- Dataset:
--

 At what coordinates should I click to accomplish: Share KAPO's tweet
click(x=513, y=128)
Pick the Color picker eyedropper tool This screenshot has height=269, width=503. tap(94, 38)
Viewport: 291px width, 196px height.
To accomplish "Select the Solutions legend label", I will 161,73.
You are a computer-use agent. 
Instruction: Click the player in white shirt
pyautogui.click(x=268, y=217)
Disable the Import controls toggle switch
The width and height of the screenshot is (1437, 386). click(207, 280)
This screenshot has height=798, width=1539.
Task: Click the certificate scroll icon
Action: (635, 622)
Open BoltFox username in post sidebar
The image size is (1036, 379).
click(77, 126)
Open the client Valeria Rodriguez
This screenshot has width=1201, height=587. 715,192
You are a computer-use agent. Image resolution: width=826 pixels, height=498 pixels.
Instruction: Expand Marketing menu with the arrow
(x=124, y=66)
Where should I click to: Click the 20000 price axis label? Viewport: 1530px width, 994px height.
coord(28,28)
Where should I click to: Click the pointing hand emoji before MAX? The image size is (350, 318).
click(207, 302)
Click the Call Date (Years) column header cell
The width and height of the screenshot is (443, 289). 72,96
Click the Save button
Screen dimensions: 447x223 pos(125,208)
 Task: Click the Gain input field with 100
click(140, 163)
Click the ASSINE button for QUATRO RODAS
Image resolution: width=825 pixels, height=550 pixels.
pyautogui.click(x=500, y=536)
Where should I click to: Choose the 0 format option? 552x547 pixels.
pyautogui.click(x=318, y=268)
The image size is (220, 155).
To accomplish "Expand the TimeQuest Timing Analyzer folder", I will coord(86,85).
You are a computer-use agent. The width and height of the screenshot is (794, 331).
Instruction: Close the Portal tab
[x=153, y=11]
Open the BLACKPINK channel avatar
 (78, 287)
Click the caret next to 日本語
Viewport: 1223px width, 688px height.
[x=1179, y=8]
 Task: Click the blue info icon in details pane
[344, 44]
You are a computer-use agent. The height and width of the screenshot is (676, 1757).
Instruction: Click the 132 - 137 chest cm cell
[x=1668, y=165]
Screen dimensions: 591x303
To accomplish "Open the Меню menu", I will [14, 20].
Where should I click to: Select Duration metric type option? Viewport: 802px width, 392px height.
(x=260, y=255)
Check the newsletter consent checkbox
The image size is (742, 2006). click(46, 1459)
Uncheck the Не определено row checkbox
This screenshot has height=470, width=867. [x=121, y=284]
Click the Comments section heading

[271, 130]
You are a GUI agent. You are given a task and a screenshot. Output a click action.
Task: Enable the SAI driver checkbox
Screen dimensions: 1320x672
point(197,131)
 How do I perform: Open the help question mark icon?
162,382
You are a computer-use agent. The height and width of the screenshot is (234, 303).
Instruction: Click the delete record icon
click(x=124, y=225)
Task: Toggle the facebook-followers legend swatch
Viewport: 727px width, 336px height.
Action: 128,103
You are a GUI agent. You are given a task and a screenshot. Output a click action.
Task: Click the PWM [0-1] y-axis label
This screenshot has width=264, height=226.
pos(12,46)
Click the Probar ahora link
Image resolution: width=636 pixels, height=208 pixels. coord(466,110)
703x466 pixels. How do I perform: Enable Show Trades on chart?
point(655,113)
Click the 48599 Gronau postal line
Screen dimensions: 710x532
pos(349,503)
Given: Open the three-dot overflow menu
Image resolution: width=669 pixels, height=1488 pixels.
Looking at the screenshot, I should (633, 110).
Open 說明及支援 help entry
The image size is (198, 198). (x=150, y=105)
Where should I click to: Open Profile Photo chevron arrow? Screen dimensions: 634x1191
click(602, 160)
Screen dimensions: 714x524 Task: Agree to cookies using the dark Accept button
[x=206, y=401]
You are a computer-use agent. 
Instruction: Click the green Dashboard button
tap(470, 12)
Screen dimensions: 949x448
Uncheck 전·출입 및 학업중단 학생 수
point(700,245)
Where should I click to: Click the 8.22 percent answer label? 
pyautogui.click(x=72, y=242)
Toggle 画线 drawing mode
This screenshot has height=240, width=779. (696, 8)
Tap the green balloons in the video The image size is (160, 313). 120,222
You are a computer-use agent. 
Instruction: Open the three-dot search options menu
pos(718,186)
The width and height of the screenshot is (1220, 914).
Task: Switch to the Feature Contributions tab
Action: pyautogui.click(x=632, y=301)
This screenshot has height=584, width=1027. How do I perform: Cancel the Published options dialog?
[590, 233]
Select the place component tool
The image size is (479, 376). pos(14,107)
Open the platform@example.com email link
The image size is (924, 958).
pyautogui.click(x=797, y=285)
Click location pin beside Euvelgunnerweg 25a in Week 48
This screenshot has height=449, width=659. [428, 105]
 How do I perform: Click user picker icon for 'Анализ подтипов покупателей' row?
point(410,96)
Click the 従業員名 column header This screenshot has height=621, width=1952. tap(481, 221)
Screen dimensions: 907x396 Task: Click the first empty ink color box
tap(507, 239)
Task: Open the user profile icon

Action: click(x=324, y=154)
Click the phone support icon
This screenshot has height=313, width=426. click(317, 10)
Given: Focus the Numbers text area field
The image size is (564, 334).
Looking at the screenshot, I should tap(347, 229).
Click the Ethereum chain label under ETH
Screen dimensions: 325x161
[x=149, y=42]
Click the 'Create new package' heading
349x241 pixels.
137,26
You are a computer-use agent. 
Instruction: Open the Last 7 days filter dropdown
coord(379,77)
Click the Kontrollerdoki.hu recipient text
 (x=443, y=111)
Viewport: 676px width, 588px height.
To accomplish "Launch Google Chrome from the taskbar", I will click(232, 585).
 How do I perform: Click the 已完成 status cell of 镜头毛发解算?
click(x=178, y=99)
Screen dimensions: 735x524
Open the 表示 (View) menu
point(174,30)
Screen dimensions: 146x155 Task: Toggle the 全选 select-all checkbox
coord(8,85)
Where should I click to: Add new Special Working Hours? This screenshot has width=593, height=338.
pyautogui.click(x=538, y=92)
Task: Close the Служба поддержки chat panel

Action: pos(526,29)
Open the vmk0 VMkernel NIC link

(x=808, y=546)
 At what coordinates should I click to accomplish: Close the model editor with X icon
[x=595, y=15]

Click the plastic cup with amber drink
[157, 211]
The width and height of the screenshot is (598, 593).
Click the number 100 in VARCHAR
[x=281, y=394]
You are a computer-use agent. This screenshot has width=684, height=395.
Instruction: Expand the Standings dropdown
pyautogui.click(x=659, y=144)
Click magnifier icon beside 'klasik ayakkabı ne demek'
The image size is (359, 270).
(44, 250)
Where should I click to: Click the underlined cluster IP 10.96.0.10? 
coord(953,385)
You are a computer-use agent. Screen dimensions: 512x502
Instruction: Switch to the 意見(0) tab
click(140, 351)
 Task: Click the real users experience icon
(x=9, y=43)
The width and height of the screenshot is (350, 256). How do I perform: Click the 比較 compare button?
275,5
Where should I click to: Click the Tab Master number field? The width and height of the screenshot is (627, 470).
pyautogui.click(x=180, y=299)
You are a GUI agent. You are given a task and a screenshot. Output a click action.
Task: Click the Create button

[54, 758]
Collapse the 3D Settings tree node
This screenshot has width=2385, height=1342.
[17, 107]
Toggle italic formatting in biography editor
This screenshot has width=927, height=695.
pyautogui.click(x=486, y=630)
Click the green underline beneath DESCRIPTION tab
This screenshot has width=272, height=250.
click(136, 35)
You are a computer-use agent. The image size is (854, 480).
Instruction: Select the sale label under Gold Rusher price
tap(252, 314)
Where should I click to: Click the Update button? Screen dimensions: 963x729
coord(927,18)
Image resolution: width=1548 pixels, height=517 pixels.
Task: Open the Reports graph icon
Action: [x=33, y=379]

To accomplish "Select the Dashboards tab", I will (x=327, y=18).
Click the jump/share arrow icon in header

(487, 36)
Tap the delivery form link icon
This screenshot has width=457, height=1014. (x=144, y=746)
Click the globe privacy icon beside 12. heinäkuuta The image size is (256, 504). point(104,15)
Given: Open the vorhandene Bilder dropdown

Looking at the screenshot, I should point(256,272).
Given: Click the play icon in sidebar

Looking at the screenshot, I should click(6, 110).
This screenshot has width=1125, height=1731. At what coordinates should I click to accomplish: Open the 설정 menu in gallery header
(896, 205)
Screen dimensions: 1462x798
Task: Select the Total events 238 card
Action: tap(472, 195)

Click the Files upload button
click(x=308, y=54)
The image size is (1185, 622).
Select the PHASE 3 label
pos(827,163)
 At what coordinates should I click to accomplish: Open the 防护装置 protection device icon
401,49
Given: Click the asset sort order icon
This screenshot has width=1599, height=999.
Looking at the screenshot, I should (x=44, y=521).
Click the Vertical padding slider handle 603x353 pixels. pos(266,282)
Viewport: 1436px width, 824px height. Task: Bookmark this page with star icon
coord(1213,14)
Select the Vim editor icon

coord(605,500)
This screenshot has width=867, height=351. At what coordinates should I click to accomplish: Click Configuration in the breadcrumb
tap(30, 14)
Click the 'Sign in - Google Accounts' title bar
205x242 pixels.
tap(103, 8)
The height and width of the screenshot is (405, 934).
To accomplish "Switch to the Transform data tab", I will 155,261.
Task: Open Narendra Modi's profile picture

--

- Exercise task: Arrange the stretch of the entries above from the first line through the line containing "Pick the Color" as a numbered list, omitting any blank lines.

- Solution below:
1.  At what coordinates should I click to accomplish: Share KAPO's tweet
2. click(x=513, y=128)
3. Pick the Color picker eyedropper tool This screenshot has height=269, width=503. tap(94, 38)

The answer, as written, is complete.